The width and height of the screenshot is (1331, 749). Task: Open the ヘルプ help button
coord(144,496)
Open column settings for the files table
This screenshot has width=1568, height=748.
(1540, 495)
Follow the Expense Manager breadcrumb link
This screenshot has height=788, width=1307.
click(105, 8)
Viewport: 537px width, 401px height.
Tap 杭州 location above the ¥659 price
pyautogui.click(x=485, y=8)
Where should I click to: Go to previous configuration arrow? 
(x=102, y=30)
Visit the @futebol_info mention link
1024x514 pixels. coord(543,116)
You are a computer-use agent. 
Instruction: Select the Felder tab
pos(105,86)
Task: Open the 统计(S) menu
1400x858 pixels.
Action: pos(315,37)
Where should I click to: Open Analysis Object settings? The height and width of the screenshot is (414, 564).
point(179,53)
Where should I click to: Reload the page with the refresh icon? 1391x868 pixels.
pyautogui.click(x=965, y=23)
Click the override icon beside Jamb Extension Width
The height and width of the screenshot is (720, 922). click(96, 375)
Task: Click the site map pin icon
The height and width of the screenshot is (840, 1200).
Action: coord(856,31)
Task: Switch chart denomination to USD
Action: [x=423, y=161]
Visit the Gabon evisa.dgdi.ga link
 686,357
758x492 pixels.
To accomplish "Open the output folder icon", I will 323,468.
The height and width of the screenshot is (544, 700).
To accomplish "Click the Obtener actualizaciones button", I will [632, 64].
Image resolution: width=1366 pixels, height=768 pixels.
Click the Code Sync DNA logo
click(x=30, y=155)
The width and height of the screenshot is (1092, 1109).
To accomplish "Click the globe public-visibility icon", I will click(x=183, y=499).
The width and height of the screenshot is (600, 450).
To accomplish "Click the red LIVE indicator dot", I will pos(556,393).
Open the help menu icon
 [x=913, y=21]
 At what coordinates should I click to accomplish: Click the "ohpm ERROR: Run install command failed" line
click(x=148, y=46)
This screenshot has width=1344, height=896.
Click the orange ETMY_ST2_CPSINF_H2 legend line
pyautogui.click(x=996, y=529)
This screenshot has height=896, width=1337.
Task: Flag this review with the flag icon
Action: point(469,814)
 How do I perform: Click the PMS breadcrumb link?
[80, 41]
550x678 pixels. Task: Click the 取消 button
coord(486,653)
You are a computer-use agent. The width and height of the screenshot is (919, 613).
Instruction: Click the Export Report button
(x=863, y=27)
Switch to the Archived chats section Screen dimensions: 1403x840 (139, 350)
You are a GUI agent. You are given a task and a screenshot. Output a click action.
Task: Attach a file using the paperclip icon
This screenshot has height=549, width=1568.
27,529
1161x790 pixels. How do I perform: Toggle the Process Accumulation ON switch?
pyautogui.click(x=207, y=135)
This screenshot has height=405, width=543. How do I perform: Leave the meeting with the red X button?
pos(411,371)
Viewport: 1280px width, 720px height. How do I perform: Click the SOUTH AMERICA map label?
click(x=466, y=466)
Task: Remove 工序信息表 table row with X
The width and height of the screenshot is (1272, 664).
§ §
Figure out how many lines of the data above include "agent", then give the number and nothing more.

▸ **Problem solution**
3